In 2024, Bitcoin exchange-traded funds (ETFs) have drawn considerable attention, primarily fueled by the retail sector, while major banks and traditional financial institutions remain on the sidelines.
During an interview at Paris Blockchain Week, VanEck CEO Jan van Eck shared insights with Cointelegraph about the dynamics shaping the Bitcoin ETF market in the United States.
Jan van Eck expressed his surprise at the rapid success and high volume of capital flowing into these ETFs, which have seen days with inflows in the billions of dollars.
“I was surprised, but I don’t think it’s traditional investors yet.
“I still think 90% of the flows are retail. You’ve had some Bitcoin whales and some other institutions move some assets in, but they were already exposed to Bitcoin,” he commented.
The CEO noted the absence of U.S. banks in the Bitcoin ETF space, as they have not yet permitted their financial advisers to recommend such investments to clients.

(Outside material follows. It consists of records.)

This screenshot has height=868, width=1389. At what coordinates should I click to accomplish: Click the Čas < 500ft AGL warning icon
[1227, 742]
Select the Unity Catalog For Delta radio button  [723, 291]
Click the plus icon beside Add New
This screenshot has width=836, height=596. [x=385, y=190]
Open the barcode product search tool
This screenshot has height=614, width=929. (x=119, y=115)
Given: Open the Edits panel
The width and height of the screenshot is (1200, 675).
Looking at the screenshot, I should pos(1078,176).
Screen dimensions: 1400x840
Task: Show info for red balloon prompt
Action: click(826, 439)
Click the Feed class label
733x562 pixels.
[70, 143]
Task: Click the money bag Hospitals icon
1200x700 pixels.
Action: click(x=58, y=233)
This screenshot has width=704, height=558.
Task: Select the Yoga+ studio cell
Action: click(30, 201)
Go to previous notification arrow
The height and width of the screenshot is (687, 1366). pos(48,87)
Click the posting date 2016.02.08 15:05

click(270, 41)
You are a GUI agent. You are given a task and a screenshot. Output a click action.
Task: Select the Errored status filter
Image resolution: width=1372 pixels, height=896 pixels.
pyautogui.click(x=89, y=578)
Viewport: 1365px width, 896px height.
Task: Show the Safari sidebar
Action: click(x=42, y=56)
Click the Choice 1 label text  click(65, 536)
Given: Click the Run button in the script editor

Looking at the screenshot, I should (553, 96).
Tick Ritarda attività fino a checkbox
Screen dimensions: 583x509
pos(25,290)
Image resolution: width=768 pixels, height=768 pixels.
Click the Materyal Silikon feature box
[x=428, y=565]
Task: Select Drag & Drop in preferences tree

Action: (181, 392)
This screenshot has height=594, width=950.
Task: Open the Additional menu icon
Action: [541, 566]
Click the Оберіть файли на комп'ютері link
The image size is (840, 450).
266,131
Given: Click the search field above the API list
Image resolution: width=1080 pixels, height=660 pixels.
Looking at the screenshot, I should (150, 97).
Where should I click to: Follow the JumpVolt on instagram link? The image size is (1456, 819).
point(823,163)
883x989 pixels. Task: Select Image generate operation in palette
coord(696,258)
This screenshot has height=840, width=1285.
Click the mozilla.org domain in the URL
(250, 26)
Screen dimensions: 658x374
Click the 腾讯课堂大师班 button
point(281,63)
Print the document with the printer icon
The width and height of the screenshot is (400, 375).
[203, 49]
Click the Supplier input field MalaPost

He anticipates potential shifts in the coming month with possible entries from big institutional investors, but he remains cautious, remarking on the nascency of the Bitcoin ETF market.
“There’s a lot of maturation to happen. A lot of technology will be developed on-chain, so there’s a long way to go,” van Eck stated.
Addressing the advantages of Bitcoin ETFs over direct purchases of Bitcoin, van Eck highlighted the benefits of convenience, safety, and affordability.
He pointed out the cost benefits of ETFs, noting, “Convenience, safety and affordability.
You had 2% spreads on many centralized exchange platforms like Coinbase.
“We have single-digit spreads for the ETFs and no fees or low fees.
“It’s easier just to do a buy ticket than anything else.”
VanEck, the firm founded by Jan’s father, John van Eck, in 1955, has a history of pioneering new investment avenues, starting with the first gold fund in the U.S. during 1968.
Drawing from his father’s legacy and responding to market trends, Jan van Eck has adopted a cautious yet opportunistic approach to emerging assets like Bitcoin.
“In 2017, we said Bitcoin will not replace gold, but it will significantly complement it in people’s portfolios,” he asserted.
Van Eck also touched on broader economic issues, noting that Bitcoin is increasingly seen as a reliable store of value, potentially more so than gold in the current economic climate.
He also pointed to significant fiscal challenges facing the U.S., suggesting that these will influence market dynamics soon.
Despite the buzz around Bitcoin ETFs, van Eck remains measured in his assessment of their impact, indicating that the global and deep nature of the Bitcoin market limits the influence of U.S.-based ETFs alone.